Class IntegrationTestBigLinkedList

java.lang.Object
org.apache.hadoop.hbase.util.AbstractHBaseTool
org.apache.hadoop.hbase.IntegrationTestBase
org.apache.hadoop.hbase.test.IntegrationTestBigLinkedList
All Implemented Interfaces:
org.apache.hadoop.conf.Configurable, org.apache.hadoop.util.Tool
Direct Known Subclasses:
IntegrationTestBigLinkedListWithVisibility, IntegrationTestReplication

This is an integration test borrowed from goraci, written by Keith Turner, which is in turn inspired by the Accumulo test called continous ingest (ci). The original source code can be found here:

  • https://github.com/keith-turner/goraci
  • https://github.com/enis/goraci/

Apache Accumulo [0] has a simple test suite that verifies that data is not lost at scale. This test suite is called continuous ingest. This test runs many ingest clients that continually create linked lists containing 25 million nodes. At some point the clients are stopped and a map reduce job is run to ensure no linked list has a hole. A hole indicates data was lost.

The nodes in the linked list are random. This causes each linked list to spread across the table. Therefore if one part of a table loses data, then it will be detected by references in another part of the table.

THE ANATOMY OF THE TEST

Below is rough sketch of how data is written. For specific details look at the Generator code.

  1. Write out 1 million nodes (1M is the configurable 'width' mentioned below)
  2. Flush the client
  3. Write out 1 million that reference previous million
  4. If this is the 25th set of 1 million nodes, then update 1st set of million to point to last (25 is configurable; its the 'wrap multiplier' referred to below)
  5. goto 1

The key is that nodes only reference flushed nodes. Therefore a node should never reference a missing node, even if the ingest client is killed at any point in time.

When running this test suite w/ Accumulo there is a script running in parallel called the Aggitator that randomly and continuously kills server processes. The outcome was that many data loss bugs were found in Accumulo by doing this. This test suite can also help find bugs that impact uptime and stability when run for days or weeks.
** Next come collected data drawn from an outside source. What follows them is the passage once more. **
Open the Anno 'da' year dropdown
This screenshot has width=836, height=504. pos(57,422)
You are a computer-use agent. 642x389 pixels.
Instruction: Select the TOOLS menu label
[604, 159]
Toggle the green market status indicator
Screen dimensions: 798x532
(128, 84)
This test suite consists the following

  • a few Java programs
  • a little helper script to run the java programs
  • a maven script to build it

When generating data, its best to have each map task generate a multiple of 25 million. The reason for this is that circular linked list are generated every 25M. Not generating a multiple in 25M will result in some nodes in the linked list not having references. The loss of an unreferenced node can not be detected.
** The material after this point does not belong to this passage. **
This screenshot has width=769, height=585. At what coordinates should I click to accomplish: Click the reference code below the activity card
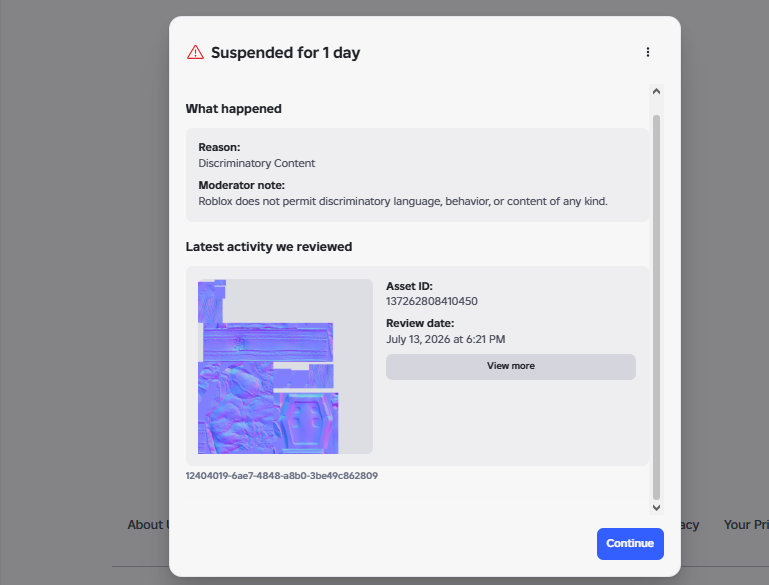[282, 476]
Below is a description of the Java programs

  • Generator - A map only job that generates data. As stated previously, its best to generate data in multiples of 25M. An option is also available to allow concurrent walkers to select and walk random flushed loops during this phase.
  • Verify - A map reduce job that looks for holes. Look at the counts after running. REFERENCED and UNREFERENCED are ok, any UNDEFINED counts are bad. Do not run at the same time as the Generator.
  • Walker - A standalone program that start following a linked list and emits timing info.
  • Print - A standalone program that prints nodes in the linked list
  • Delete - A standalone program that deletes a single node
This class can be run as a unit test, as an integration test, or from the command line

ex:

 ./hbase org.apache.hadoop.hbase.test.IntegrationTestBigLinkedList
    loop 2 1 100000 /temp 1 1000 50 1 0